During analysis, it runs a set of different PII Recognizers, each one in charge of detecting one or more PII entities using different mechanisms.
Presidio analyzer comes with a set of predefined recognizers, but can easily be extended with other types of custom recognizers. Predefined and custom recognizers leverage regex, Named Entity Recognition and other types of logic to detect PII in unstructured text.
Installation
Note
Consider installing the Presidio python packages on a virtual environment like venv or conda.

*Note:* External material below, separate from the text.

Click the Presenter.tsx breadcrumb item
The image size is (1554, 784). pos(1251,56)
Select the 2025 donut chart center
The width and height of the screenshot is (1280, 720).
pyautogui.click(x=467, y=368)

To get started with Presidio-analyzer,
download the package and the en_core_web_lg
spaCy model:
pip install presidio-analyzer
python -m spacy download en_core_web_lg
Note
This requires Docker to be installed. Download Docker.
# Download image from Dockerhub
docker pull mcr.microsoft.com/presidio-analyzer
# Run the container with the default port
docker run -d -p 5002:3000 mcr.microsoft.com/presidio-analyzer:latest
First, clone the Presidio repo. See here for instructions.
Then, build the presidio-analyzer container:
cd presidio-analyzer
docker build . -t presidio/presidio-analyzer
Getting started
Once the Presidio-analyzer package is installed, run this simple analysis script:
from presidio_analyzer import AnalyzerEngine
# Set up the engine, loads the NLP module (spaCy model by default) and other PII recognizers
analyzer = AnalyzerEngine()
# Call analyzer to get results
results = analyzer.analyze(text="My phone number is 212-555-5555",
entities=["PHONE_NUMBER"],
language='en')
print(results)
You can run presidio analyzer as an http server using either python runtime or using a docker container.
Using docker container
cd presidio-analyzer
docker run -p 5002:3000 presidio-analyzer
Using python runtime
Note
This requires the Presidio Github repository to be cloned.
cd presidio-analyzer
python app.py
curl -d '{"text":"John Smith drivers license is AC432223", "language":"en"}' -H "Content-Type: application/json" -X POST http://localhost:3000/analyze
Creating PII recognizers
Presidio analyzer can be easily extended to support additional PII entities. See this tutorial on adding new PII recognizers for more information.
Multi-language support
Presidio can be used to detect PII entities in multiple languages. Refer to the multi-language support for more information.
Outputting the analyzer decision process
Presidio analyzer has a built in mechanism for tracing each decision made. This can be useful when attempting to understand a specific PII detection. For more info, see the decision process documentation.
Supported entities
For a list of the current supported entities: Supported entities.
API reference
Follow the API Spec for the Analyzer REST API reference details and Analyzer Python API for Python API reference
Samples
Samples illustrating the usage of the Presidio Analyzer can be found in the Python samples.